Researchers have uncovered a new variant of the infamous Zeus Trojan. It’s called Chthonic, a reference to spirits and deities from the underworld in Greek mythology, and it’s targeting 150 banks and 20 payment systems in 15 countries.
Zeus, as its name suggests, is the king of banking malware. It first emerged in 2007 and has been wreaking havoc on online bank accounts ever since. In 2011, its developers threw in the towel and posted its source code for all to see. It may seem as though this would be the end for Zeus, but, in fact, the opposite is true.
The disclosure of the Zeus source-code has empowered criminal programmers to create scores of variations on its highly customizable framework such as GameOver, Zitmo and a number of other threats. After infecting its host machine, Chthonic collects system information, steals saved passwords, logs keystrokes, grants remote computer access to its controllers and also has the capacity to remotely activate cameras and audio recorders on infected machines.

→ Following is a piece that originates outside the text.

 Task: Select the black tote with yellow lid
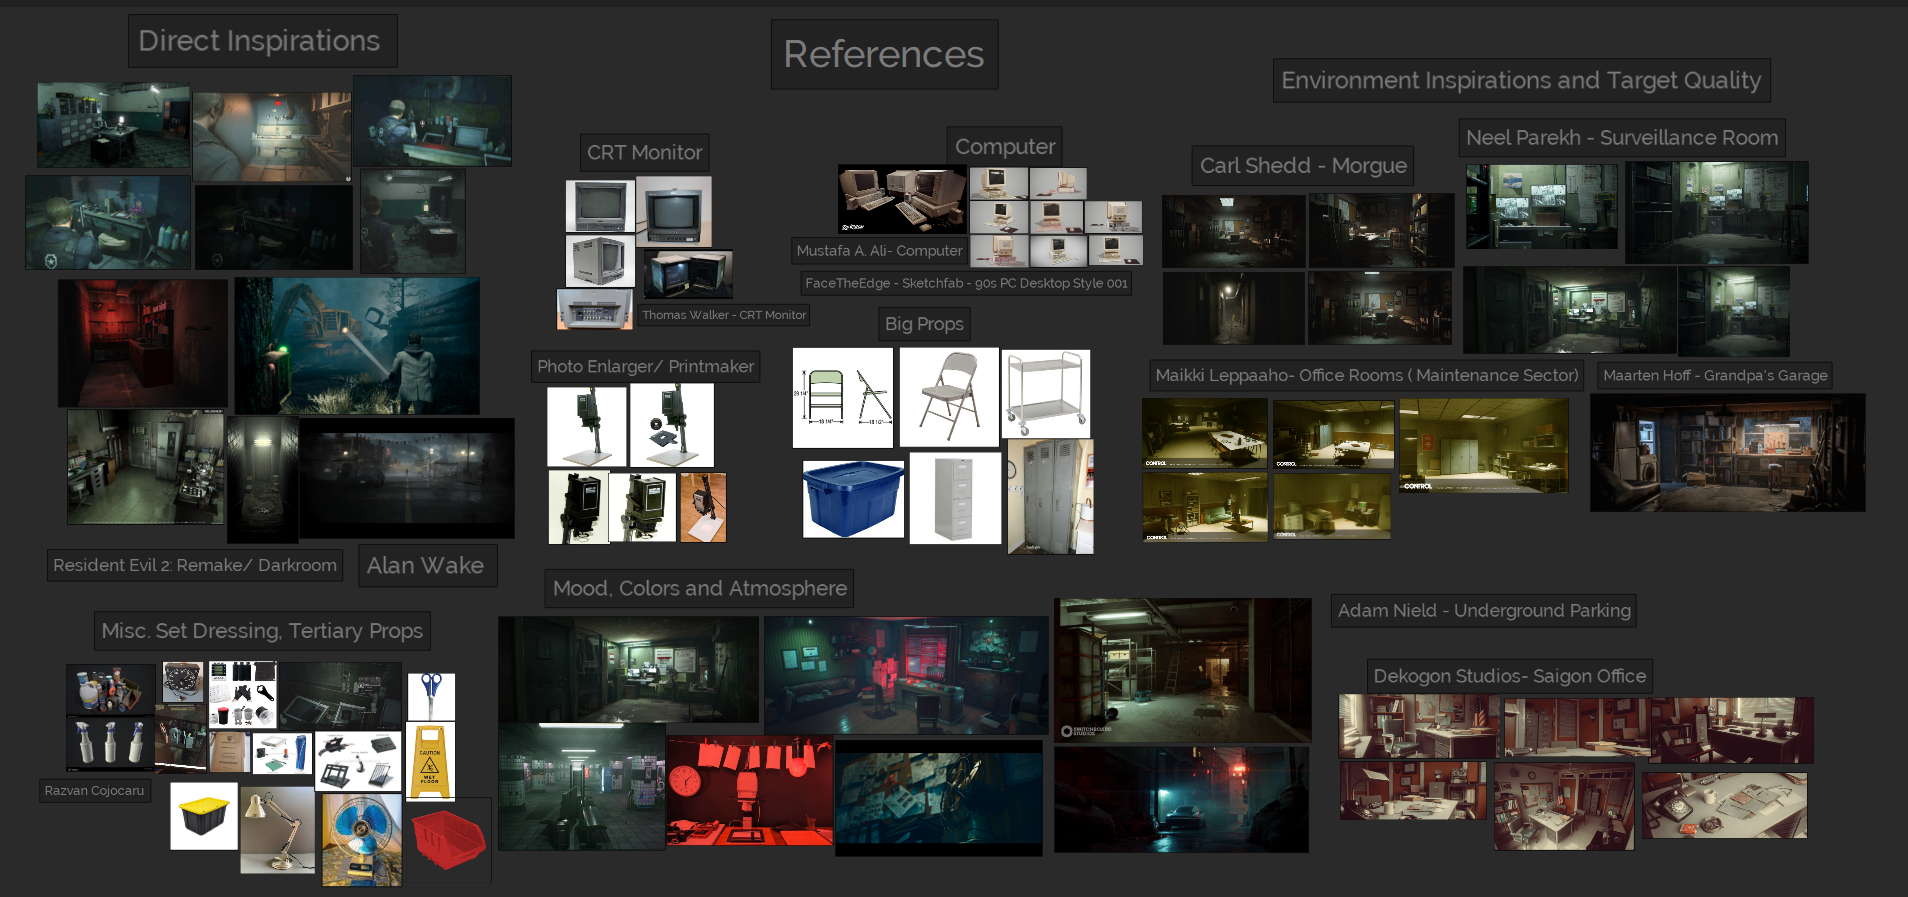coord(204,816)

Like earlier banking Trojans, Chthonic deploys malicious web injection techniques in order to replace legitimate banking interfaces with custom imagery and code. Unwitting online banking customers then willingly hand their banking credentials over to the criminals behind the malware, not realizing that their banking login page has been replaced by a malicious lookalike. One advantage to this method is that the bad guys are also able to steal second factors of authentication, like one-time passwords and SMS codes, as the user enters them into their compromised browser in real time.
Chthonic is mainly targeting institutions in the United Kingdom, Spain, the United States, Russia, Japan and Italy. In Japan, the malware is overriding bank security warnings with a script that allows the attackers to perform transactions on the users account. In Russia, infected users can’t even access their banking site because Chthonic injects an iframe that redirects users to a fake, albeit convincing, phishing page.
However, before the actual theft of banking credentials occurs, the user must first become infected with the Chthonic malware itself. As is so often the case with any malware, Chthonic infiltrates user-machines via malicious Web links and email attachments. In either case, the attack downloads a malicious .DOC file to its victim’s machine. That document contains rich text format code that exploits a remote code execution flaw in Microsoft Office that was fixed back in April. The malware won’t work on properly updated machines.